Scan the entries below for "computer" and copy each line that holds it.
____ Supplied material
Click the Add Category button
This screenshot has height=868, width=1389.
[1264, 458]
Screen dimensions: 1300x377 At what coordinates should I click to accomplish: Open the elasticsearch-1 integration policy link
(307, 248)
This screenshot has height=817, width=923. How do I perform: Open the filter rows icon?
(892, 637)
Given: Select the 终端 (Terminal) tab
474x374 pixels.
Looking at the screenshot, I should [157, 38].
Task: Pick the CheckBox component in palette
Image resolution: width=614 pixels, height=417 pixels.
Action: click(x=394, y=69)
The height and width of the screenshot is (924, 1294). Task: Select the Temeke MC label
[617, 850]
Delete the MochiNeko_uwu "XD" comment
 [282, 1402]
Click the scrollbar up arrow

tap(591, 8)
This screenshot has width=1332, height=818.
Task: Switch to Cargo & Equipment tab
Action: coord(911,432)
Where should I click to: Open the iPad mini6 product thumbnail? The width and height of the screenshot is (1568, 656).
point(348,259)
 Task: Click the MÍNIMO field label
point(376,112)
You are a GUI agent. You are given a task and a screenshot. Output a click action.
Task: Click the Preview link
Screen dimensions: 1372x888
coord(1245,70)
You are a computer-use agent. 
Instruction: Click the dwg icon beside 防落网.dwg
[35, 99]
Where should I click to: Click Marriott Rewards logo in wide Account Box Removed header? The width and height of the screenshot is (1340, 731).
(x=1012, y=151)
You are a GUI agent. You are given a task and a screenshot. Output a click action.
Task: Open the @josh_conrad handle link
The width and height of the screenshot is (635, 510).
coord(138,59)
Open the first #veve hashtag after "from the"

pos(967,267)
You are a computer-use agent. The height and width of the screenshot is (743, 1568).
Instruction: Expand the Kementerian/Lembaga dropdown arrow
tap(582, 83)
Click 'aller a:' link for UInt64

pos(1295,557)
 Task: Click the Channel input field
________
Output of the task:
You are a computer-use agent. 
You are a computer-use agent. The height and width of the screenshot is (743, 1568).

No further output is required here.